Java prefix and unary operators together

294 Views Asked by At

I was working on Java prefix operators and came across this behavior

i = +--j //does not give an error
i = -++j //does not give an error

i = ---j //gives an error
i = +++j //gives an error

Why is this happening?

3

There are 3 best solutions below

1
On

The compiler uses greedy left-to-right selection of tokens. So when it sees +--j, the longest sequence that is a valid token is +, since +- is not a valid token, so it takes + as the first token. Then it looks at the next largest thing that can be identified as a token, which is --j. So the result is + --j

For ---j it sees -- as the longest valid token, then -j as the next valid token, and tries to put those together as -- -j which, as @Mureinik pointed out, is not valid.

0
On

Before the compiler even gets to the point where it knows which operators are present, it must parse them. I can see 3 possible parsings for ---j:

  • - - -j // 3 unary - operators
  • -- -j // predecrement -- followed by unary -
  • - --j // unary - followed by predecrement --

The case with +++j is equivalent, with preincrement ++ and unary + substituted.
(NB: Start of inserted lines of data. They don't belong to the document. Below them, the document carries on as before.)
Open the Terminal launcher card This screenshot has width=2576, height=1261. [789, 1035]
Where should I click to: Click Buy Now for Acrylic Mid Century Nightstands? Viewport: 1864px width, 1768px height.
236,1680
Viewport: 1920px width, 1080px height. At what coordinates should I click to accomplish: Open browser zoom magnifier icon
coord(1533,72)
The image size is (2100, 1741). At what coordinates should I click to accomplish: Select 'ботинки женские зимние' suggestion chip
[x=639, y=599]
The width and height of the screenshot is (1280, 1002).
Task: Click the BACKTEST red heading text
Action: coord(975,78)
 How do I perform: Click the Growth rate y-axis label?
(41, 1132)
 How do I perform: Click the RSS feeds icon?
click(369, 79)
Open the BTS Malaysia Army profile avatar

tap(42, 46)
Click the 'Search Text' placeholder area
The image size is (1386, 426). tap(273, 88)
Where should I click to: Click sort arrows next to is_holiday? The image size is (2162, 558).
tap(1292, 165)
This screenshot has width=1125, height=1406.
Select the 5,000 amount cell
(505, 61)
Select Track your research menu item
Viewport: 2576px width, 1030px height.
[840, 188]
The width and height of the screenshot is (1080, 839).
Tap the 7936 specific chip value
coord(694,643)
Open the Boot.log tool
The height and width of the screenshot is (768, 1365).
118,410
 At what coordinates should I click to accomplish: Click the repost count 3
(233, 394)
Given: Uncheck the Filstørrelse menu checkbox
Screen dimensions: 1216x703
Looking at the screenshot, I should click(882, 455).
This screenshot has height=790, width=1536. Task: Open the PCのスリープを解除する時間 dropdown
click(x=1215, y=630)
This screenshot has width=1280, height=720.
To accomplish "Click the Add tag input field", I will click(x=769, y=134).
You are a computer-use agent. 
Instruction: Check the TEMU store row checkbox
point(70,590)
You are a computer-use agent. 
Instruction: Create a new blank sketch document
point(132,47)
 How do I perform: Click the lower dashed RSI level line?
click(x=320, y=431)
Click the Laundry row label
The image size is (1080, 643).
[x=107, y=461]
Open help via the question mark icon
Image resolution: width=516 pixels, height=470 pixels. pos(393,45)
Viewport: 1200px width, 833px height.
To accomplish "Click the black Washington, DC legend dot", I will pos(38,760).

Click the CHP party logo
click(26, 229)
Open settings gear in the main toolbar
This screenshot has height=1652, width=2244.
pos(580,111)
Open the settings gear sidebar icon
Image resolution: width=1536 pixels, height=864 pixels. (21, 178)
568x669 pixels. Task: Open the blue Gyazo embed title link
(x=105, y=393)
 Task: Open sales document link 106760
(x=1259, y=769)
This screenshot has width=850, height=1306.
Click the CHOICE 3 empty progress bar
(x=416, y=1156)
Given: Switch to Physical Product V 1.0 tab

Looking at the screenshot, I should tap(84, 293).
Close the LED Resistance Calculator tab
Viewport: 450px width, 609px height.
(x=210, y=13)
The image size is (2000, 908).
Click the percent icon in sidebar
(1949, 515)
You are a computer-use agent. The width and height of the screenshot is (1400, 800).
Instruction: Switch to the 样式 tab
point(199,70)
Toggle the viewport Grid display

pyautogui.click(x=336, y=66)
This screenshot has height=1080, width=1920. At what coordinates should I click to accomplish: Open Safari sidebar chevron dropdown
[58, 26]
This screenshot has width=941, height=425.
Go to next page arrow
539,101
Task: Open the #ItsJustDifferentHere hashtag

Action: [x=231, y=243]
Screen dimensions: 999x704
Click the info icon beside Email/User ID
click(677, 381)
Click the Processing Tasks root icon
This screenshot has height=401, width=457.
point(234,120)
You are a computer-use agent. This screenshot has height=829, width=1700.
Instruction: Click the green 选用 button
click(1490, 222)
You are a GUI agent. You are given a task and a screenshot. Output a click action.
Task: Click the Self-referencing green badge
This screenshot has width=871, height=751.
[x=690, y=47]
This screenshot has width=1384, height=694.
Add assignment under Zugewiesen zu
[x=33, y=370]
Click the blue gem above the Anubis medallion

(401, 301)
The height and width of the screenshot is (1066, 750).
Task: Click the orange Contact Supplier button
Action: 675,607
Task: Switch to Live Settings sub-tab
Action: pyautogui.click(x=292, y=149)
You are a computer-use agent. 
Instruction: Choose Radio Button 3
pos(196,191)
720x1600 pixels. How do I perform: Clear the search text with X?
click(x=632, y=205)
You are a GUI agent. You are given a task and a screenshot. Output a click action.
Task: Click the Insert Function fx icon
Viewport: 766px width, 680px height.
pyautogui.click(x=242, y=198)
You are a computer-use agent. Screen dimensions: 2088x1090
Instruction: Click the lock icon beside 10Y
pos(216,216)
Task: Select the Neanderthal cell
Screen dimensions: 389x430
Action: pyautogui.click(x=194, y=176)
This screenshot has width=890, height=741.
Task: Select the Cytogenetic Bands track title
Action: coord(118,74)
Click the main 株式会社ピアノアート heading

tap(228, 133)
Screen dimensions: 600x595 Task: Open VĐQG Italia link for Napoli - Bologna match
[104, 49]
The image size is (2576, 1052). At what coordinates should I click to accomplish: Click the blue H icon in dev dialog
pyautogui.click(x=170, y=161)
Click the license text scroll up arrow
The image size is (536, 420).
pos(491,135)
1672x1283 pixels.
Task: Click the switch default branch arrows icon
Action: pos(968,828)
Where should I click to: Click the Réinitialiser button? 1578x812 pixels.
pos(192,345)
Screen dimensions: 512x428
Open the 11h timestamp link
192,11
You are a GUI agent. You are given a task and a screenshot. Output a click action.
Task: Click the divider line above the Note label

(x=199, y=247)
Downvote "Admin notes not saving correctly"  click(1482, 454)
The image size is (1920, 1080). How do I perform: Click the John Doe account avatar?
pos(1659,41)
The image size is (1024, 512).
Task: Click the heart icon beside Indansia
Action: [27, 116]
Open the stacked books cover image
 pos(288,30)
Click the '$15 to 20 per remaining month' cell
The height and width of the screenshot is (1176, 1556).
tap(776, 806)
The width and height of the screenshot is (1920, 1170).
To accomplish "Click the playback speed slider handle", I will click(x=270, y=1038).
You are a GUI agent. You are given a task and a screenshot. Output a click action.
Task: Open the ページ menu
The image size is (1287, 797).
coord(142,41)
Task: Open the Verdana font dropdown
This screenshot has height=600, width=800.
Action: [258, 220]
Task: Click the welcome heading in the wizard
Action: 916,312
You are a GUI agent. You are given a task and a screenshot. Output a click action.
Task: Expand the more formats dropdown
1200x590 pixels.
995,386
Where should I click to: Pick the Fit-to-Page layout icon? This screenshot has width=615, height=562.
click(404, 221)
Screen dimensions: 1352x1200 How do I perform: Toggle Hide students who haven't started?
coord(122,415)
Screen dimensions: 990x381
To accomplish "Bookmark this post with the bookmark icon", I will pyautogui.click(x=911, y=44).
Why does Java interpret it as -- followed by -, the second case, which is the only one that isn't syntactically valid? The compiler is generally greedy. Section 3.2 of the JLS states:

A raw Unicode character stream is translated into a sequence of tokens, using the following three lexical translation steps, which are applied in turn:

...

The longest possible translation is used at each step, even if the result does not ultimately make a correct program while another lexical translation would. There is one exception: if lexical translation occurs in a type context (§4.11) and the input stream has two or more consecutive > characters that are followed by a non-> character, then each > character must be translated to the token for the numerical comparison operator >.

(bold emphasis mine)

The compiler greedily sees two - characters and immediately declares it to be the -- token, without considering the third - coming next.

This has nothing to do with operator associativity or even operator precedence and everything to do with the syntax parsing.

As has already been mentioned by @Mureinik, placing clarifying parentheses properly will compel the compiler to parse it correctly. But it accomplishes this by breaking up the characters into different tokens, not by changing the precedence of operations.

The expression -++j is unaffected by the greediness of the compiler; -+ isn't a valid token, so it is parsed correctly as the token - followed by the token ++, and similarly for the expression +--j.

1
On

Since both + and +++ (or - and --) are left-associative, +++j is evaluated as ++(+j). Since ++ can only be applied to an l-value (i.e., a variable) and +j is not an l-value (variable), you get a compilation error.

You could use parentheses to fix this, though: i = +(++j);.